Search code examples
pythonjsonpandasnumpyseries

Python compute average value of key in series of JSON


I have a pandas.core.series.Series where each element is a JSON as shown

0     {"count": 157065, "grp": {"a1": 12, "a2": 32}}
1     {"count": 2342, "grp": {"a1": 4, "a2": 34}}
2     {"count": 543, "grp": {"a1": 1, "a2": 11}}
3     {"count": 156, "grp": {"a1": 56, "a2": 75}}

How to compute the average value of count in all the JSONs and also compute the average value of a1 and a2?


Solution

  • I'm not entirely sure whether this is what you were asking for.

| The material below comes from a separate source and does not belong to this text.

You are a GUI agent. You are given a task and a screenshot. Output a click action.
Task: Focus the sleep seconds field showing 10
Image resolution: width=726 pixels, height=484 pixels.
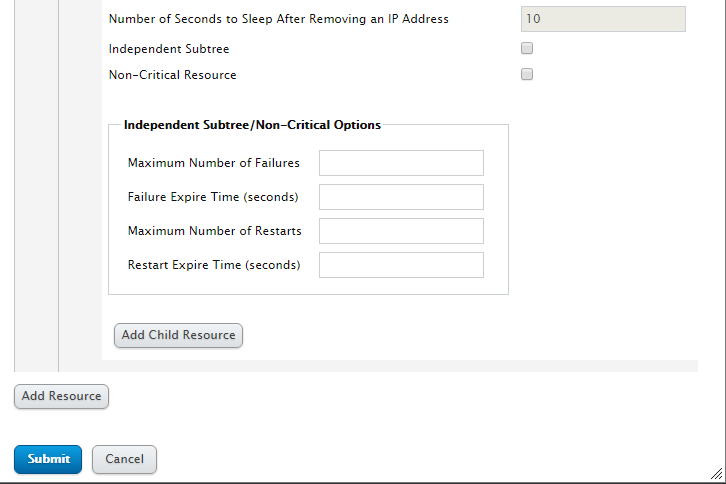(603, 19)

    This is for calculating the average of "count"

    doc1 = {"count": 157065, "grp": {"a1": 12, "a2": 32}}
    doc2 = {"count": 2342, "grp": {"a1": 4, "a2": 34}}
    doc3 = {"count": 543, "grp": {"a1": 1, "a2": 11}}
    doc4 = {"count": 156, "grp": {"a1": 56, "a2": 75}}
    lojs = [doc1, doc2, doc3, doc4] # list of all the jsons
    
    countaverage = 0
    # For every json, it gets the count and adds it to the variable I defined
    for j in lojs:
        countaverage += j["count"]
    # Divides it by the length of the amount of documents
    countaverage = countaverage/len(lojs)
    

    And if you wanted to get the average of a1 with or instead of the one above, you could use this code:

    a1average = 0
    for j in lojs:
        a1average += j["grp"]["a1"] # getting "a1" inside of "grp"
    a1average = a1average/len(lojs)
    

    and you could just swap a1 out for a2 if wanted to get a2

    EXTENSION For documents that might have different amount of "a"s:

    doc1 = {"count": 157065, "grp": {"a1": 12, "a2": 32}}
    doc2 = {"count": 2342, "grp": {"a1": 4, "a2": 34}}
    doc3 = {"count": 543, "grp": {"a1": 1, "a2": 11, "a3": 46, "a4": 23}}
    doc4 = {"count": 156, "grp": {"a1": 56, "a2": 75, "a3": 23}}
    lojs = [doc1, doc2, doc3, doc4]
    
    grps = [] # defining a list that will contain all of the "a"s
    for doc in lojs: # getting each document in the list of documents
        for a in doc["grp"].keys(): # getting all the keys in the grp of that document
            if a not in grps: # checking whether the "a" already exists in the list of "a"s
                grps.append(a) # adding the new "a" to the list
    
    averages = {} # using a dict instead of a list because it will be containing multiple values
    for grp in grps: # getting each "a"
        averages[grp] = [0, 0] # setting the value of that "a" to zero
    
    for grp in grps: # getting each "a"
        for doc in lojs: # getting each document
            if grp in doc["grp"].keys(): # getting every "a" in the grp of the document
                averages[grp][0] += doc["grp"][grp] # adding the value of that a to the corresponding value/key (idk dude) in the dictionary
                averages[grp][1] += 1 # increasing the amount the "a" has been mentioned by 1
    
    for el in averages: # getting each average
        averages[el][0] = averages[el][0]/averages[el][1] # dividing b
    

    And you can get the value of each average using

    averages["a3"][0]

    Of course, you can change "a3" to whichever "a" you want. Btw, if it isn't clear, you are getting the first element because the value of that key is a list that contains both the averaged (idk if that's a word) value and the amount of times the "a" has occurred inside your documents.

    This probably isn't the most efficient way, but I mean, it works!